Photography by Karen Bourdier, Marilyn Manson-Hayes, and Tim Sudela


In 2020 what we had called Love Thy Neighbor Tikkun Olam was renamed Becky & Edwin Gale Love Thy Neighbor Fund. It was renamed to honor Jewish philanthropists who had been members of Temple Emanuel for many, many years.

Some of the proceeds of the Rabbi Samuel J. Rosinger Humanitarian Award Dinner and/or other donations made by Members of Temple Emanuel and/or Friends of Temple Emanuel make possible our tikkun olam outreach into the community.


Women & Children’s Shelter
of Family Services of Southeast Texas:

Over the years, Temple Emanuel Social Justice Committee (TESJ) has coordinated the collection of diapers and towels and blankets for the clients of the Women & Children’s Shelter. During the COVID-19 pandemic, we are coordinating the collection of monetary donations, so that packages of underwear can be purchased by Family Services for the clients of The Shelter…thereby making a tikkun olam difference!

The Orchard:

The Orchard, a project of TESJ, is across the street from the Main Entrance to Temple Emanuel. Tzedakah is collected to maintain The Orchard, so that anyone who is hungry can pick fresh fruit or nuts as needed. Additional trees are planted annually to coordinate with Tu B’Shvat, the Jewish Festival of Trees; but some cannot be planted until after the frost. The Orchard is barrier free…thereby making a tikkun olam difference!

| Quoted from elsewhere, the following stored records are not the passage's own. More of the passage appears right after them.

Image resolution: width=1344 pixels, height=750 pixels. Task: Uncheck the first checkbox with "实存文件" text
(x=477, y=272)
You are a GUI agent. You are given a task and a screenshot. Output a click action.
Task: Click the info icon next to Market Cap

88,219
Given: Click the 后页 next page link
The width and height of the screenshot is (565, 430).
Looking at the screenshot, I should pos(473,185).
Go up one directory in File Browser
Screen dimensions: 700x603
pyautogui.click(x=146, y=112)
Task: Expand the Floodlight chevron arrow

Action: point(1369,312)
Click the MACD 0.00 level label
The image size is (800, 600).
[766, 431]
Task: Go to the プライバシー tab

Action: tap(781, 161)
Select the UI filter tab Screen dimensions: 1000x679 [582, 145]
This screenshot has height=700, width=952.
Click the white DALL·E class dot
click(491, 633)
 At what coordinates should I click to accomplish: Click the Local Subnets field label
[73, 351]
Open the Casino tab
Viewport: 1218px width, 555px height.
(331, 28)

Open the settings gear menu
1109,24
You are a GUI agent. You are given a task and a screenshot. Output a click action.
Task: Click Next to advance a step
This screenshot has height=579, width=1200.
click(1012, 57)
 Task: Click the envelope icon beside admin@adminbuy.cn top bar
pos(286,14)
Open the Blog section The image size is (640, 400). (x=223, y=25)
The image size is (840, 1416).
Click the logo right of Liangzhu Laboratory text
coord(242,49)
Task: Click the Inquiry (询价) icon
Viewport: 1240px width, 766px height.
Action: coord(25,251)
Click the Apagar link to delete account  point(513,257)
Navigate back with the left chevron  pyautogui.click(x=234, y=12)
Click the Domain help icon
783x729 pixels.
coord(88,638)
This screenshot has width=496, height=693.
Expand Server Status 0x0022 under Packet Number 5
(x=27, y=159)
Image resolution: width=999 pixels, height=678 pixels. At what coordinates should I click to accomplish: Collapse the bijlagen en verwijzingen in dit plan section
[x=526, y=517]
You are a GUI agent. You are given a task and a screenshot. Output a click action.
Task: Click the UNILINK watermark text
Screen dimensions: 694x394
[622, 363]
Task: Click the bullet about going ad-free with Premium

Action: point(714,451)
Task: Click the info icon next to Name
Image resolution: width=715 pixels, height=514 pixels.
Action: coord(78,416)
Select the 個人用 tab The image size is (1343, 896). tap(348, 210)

Kosher for Passover Food for Deployed Jewish Soldiers:

Another tradition of TESJ for many years was to coordinate the collection of Kosher for Passover (KP) Food for Jewish soldiers serving far from home. We now collect monetary donations. The donation is sent to the Jewish lay leader overseas who then purchases the KP food…thereby making a tikkun olam difference!

You are a Blessing Bags:

It is the custom of TESJ to coordinate the collection of food and/or water and/or monetary donations for items that will be put in You are a Blessing Bags for the Homeless in the Downtown area as well as to Homeless Veterans serviced by the local VA. The bags are filled by men, women, and children of Temple Emanuel and Friends of Temple Emanuel on a Friday night prior to Shabbat Services, usually Social Justice Shabbat, and then distributed…thereby making a tikkun olam difference!

Social Justice Shabbat:

Members of TESJ traditionally participate in Social Justice Shabbat either as service participants, greeters, or hosts/hostesses for the O’neg Shabbat Reception following Shabbat Services…thereby making a tikkun olam difference!

Blessing the Sacred Sages:

It is the tradition during Social Justice Shabbat to bless the Sacred Sages. By definition, a Sacred Sage has reached the age of 70 or more. Anyone in attendance that Shabbat who is younger than 70 holds the prayer shawls known as tallit around the shoulders of all who are 70+ while the Blessing is offered to those who are 70+. Special booklets for Social Justice Shabbat are created that contain the Blessing, list the names of the Sacred Sages, and list the anniversaries of Sacred Sages who have celebrated 50 or more years. All are welcome to take the booklets home; but for those who are 70+ who are unable to attend Shabbat Services, the booklets are sent to them…thereby making a tikkun olam difference!